— Этот? — Я показал на ключ.
— Да, этот… — Она как-то с опаской протянула руку. — А где он сам-то? Неужто подрался? Милиция зря не приходит. — Так же нерешительно она отперла замок.
Маленькая комнатка, стены оклеены желтыми обоями, старинный розовый абажур с бахромой, круглый стол, накрытый плюшевой скатертью. Характерный для такого типа жилья запах сырости.
На столе небольшая стопка книг — учебники. Я полистал «Физику» для десятого класса.
— Готовился в мореходку поступать, — пояснила Клавдия Дмитриевна. — Вдруг загорелся на штурмана выучиться… Так что стряслось-то с ним?
Не вдаваясь в подробности, я сказал, что Федор Петренко погиб, идет расследование, и необходимо сделать обыск в этой комнате. Переждав первую реакцию на печальное сообщение, попросил сестер быть понятыми, объяснил их права и обязанности, дал расписаться в документах, после чего приступил к делу.
Старый платяной шкаф со скрипучей дверцей. Пиджак, брюки, рубашка и плащ. В карманах ничего интересного.
Под кроватью — шикарный импортный чемодан с хромированными замками. Огромный, солидный, матово блестящий натуральной кожей.
— Сколько времени он у вас прожил?
— С годочек, может, поболе. Да какое житье — только когда не плавает. Вот месяца полтора подряд, пока пароход в ремонте. Крышу чинил, бедный… По вечерам, бывало, втроем чай пили, о жизни беседовали.
— О чем именно?
— Да обо всем. Я свою судьбу вспоминала, как бедствовала в войну, как одна детей поднимала. Глаша за свое — она на фронте лиху хлебнула. Он про плавания рассказывал, про страны ихние… Парень неплохой, ничего не могу сказать.
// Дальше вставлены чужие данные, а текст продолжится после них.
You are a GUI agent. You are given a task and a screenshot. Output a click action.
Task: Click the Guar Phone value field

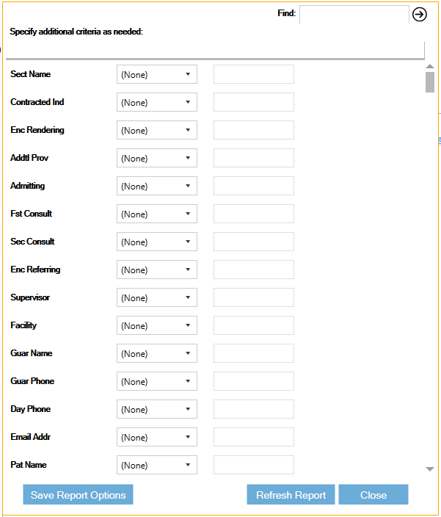[254, 381]
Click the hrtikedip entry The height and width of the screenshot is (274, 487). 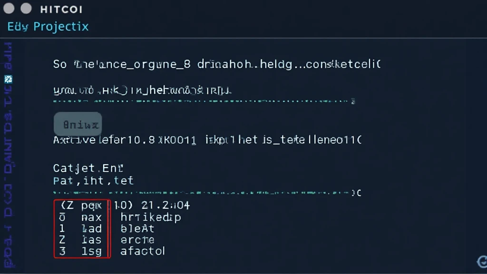(x=151, y=217)
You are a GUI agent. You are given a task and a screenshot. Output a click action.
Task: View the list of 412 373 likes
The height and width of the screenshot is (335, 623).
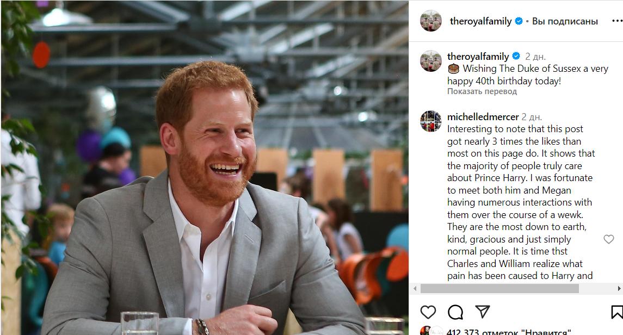pyautogui.click(x=509, y=331)
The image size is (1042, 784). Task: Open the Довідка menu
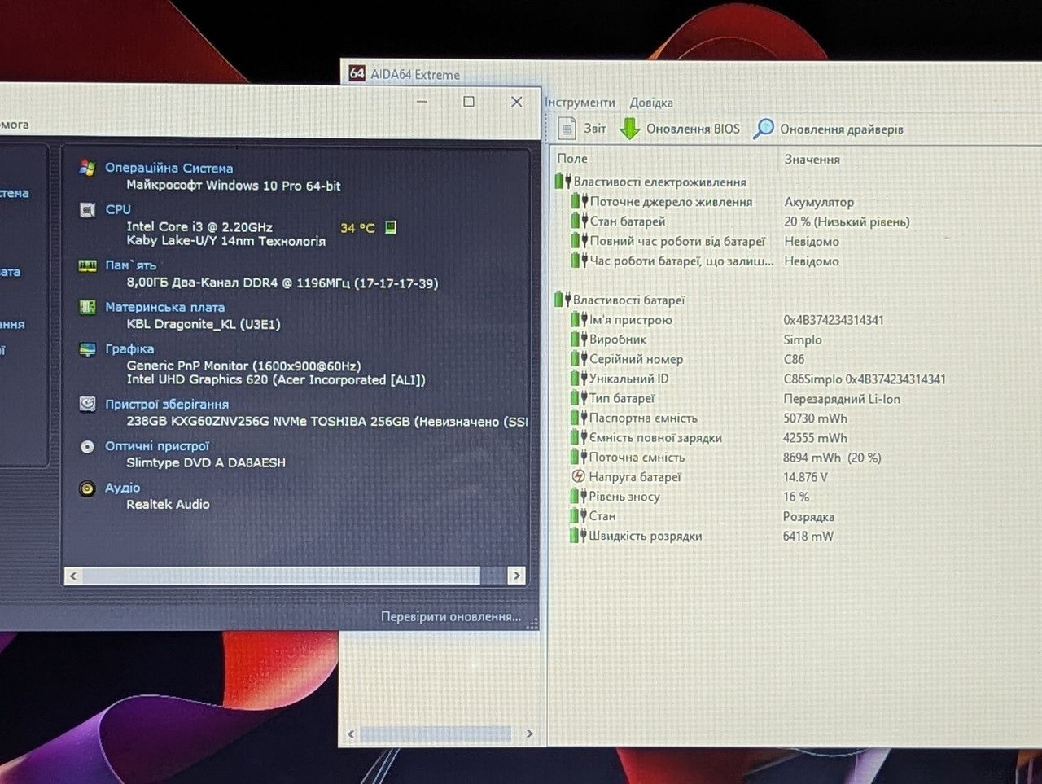[651, 103]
Главное — выпимши редко бывал, и то в последнее время. А девиц этаких, — хозяйка сделала неопределенный жест, — вообще никогда не водил.
Я открыл чемодан. Английский шерстяной свитер, джинсовый костюм в пластиковом пакете, кипа ярких маек с броскими рисунками, два платья, несколько мотков мохеровой пряжи, очень красивые женские туфли и две пары босоножек, отрез переливающейся всеми цветами радуги ткани.
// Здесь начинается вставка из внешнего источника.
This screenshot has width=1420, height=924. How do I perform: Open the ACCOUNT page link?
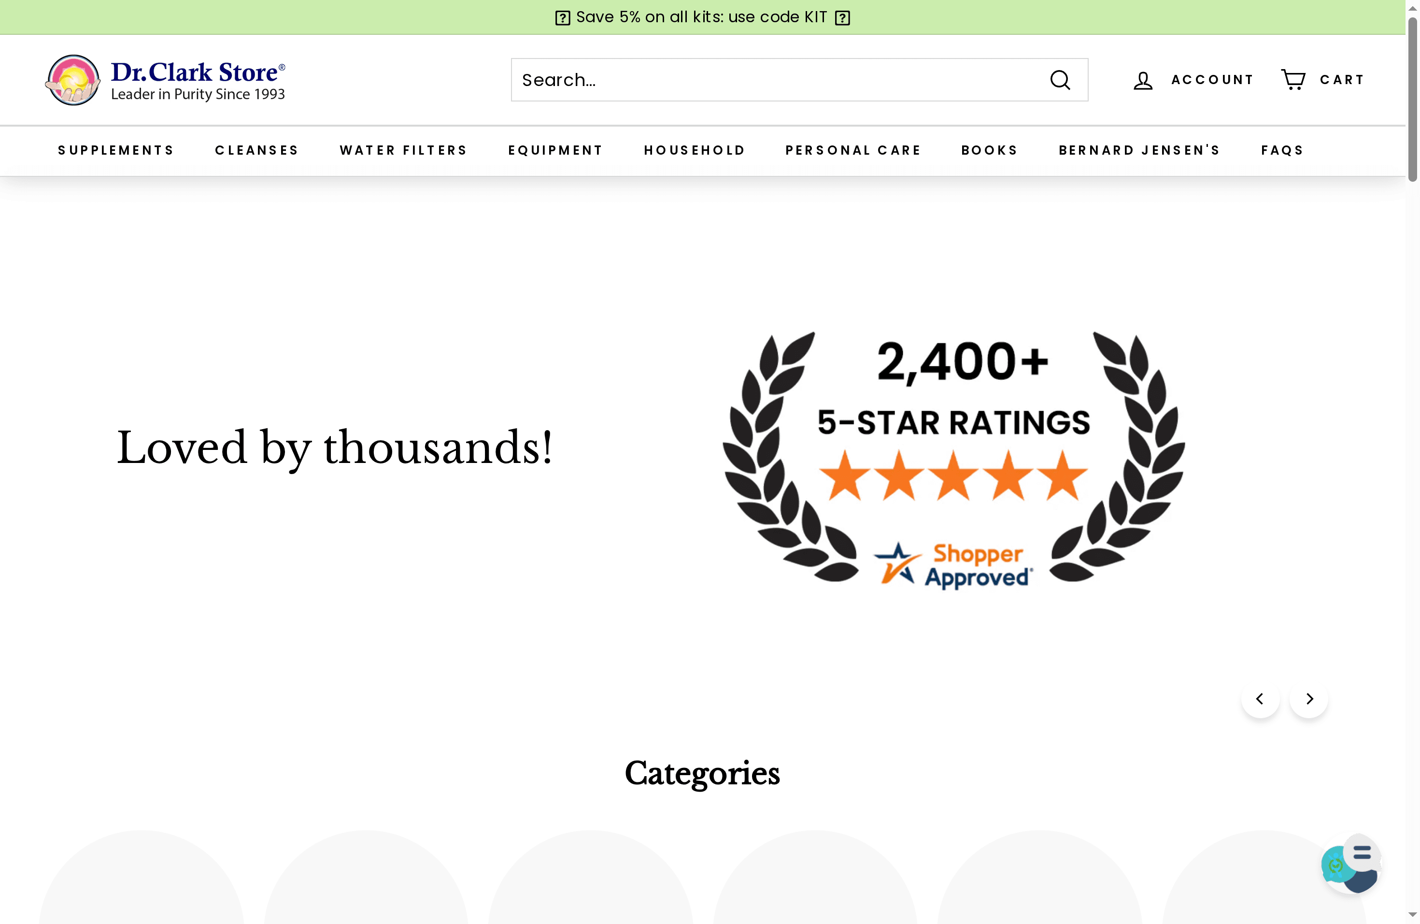pos(1212,79)
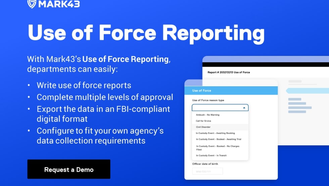The width and height of the screenshot is (329, 186).
Task: Click the light blue arrow banner in report
Action: click(307, 91)
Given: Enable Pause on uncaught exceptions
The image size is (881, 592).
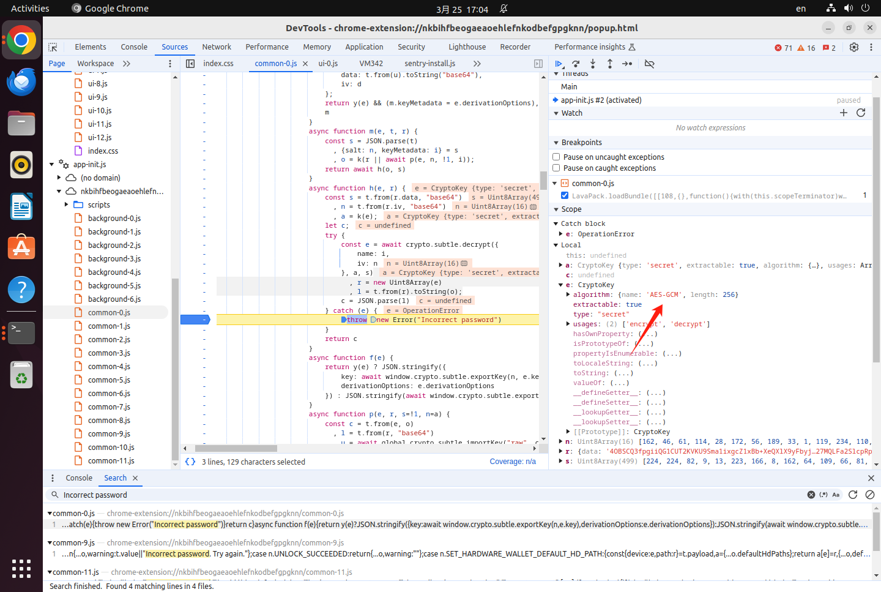Looking at the screenshot, I should (x=556, y=157).
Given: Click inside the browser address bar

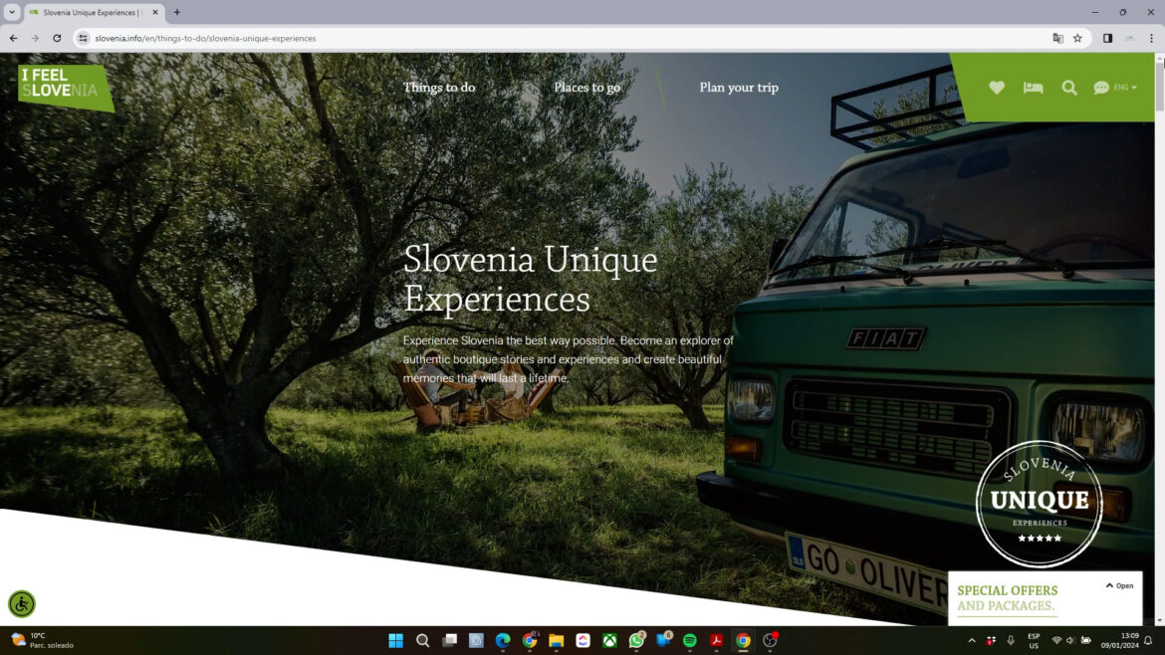Looking at the screenshot, I should click(299, 38).
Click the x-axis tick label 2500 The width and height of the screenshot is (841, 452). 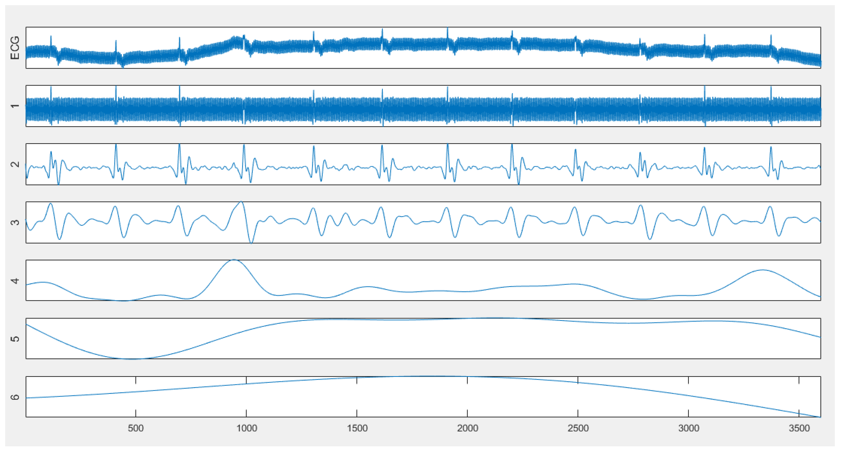[x=578, y=428]
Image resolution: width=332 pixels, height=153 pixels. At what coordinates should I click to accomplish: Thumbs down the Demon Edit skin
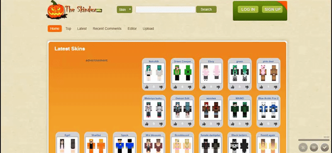[190, 124]
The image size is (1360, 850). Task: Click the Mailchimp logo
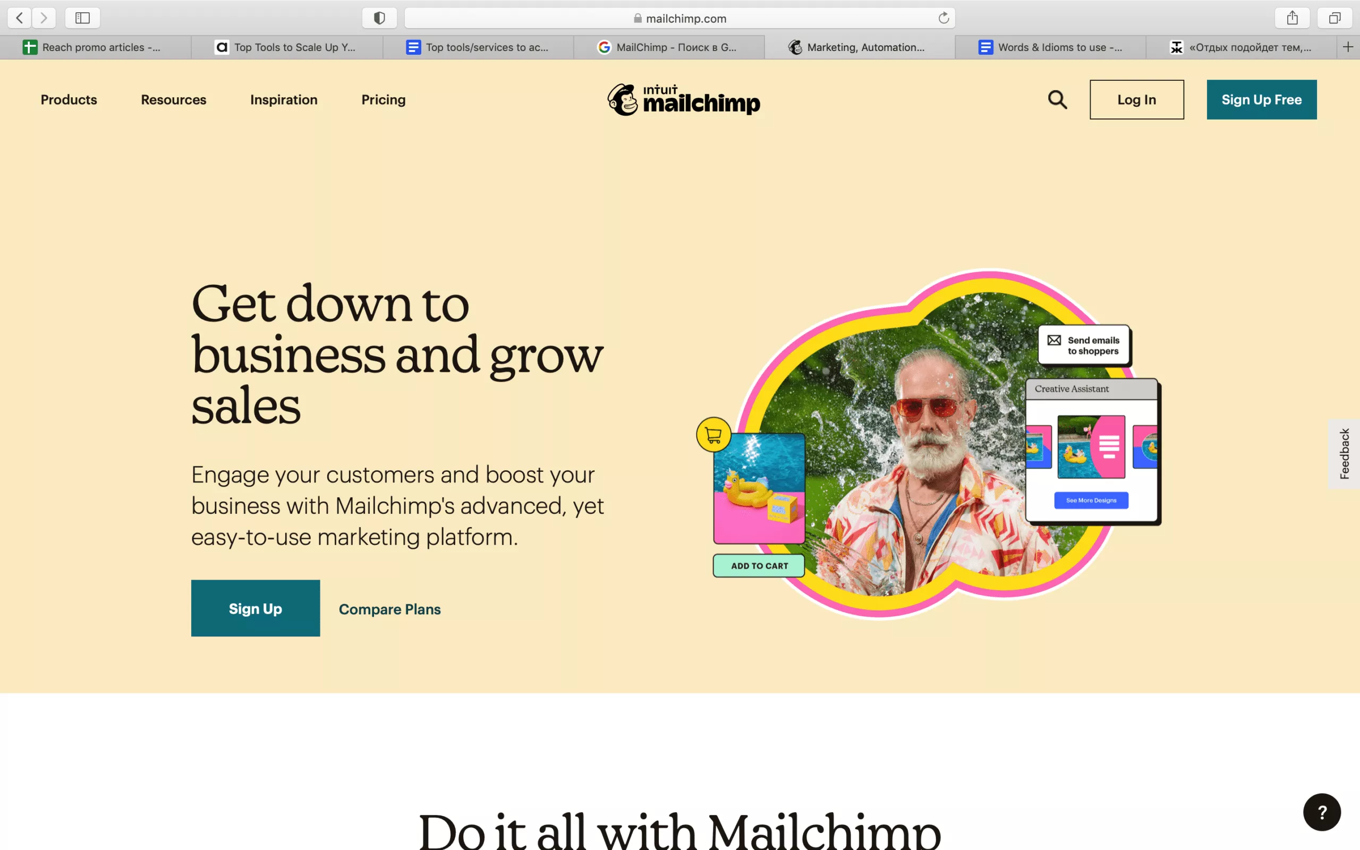[683, 100]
— Шерше ля фам, — многозначительно проговорил Валек.
— А может — обычная спекуляция, — предположил я.
— Упаси Боже! — замахала руками Клавдия Дмитриевна. — Глаша, скажи! Не спекулировал он! Соседка просила: «Морячок, продай какие-нибудь хорошенькие вещички для дочери, все равно, мол, привозишь». А он ответил: «На продажу не вожу».
— Вообще-то все вещи — одного размера, — сказал я. И обратился к хозяйке:
— А девушка у него была?
— Чего не знаю, того не знаю, врать не буду.
На дне чемодана — несколько открыток со стереоэффектом, россыпь шариковых ручек, значки, магнитофонные кассеты, блоки жевательной резинки. Больше, кажется, ничего. Хотя вот, в углу… Странно!
Я с недоумением рассматривал вытянутый колбаской мешочек из необычной зеленой ткани — плотной, упругой, напоминающей клеенку или тонкий пластик. «Молния», тесемочки, крючки, петельки… Похоже, самодельный.
— Что это такое? — спросила молчаливая сестра хозяйки.
— А это товарищ Федора принес… — ответила Клавдия Дмитриевна. — А для чего — не знаю.
— Какой товарищ? — перехватил я инициативу.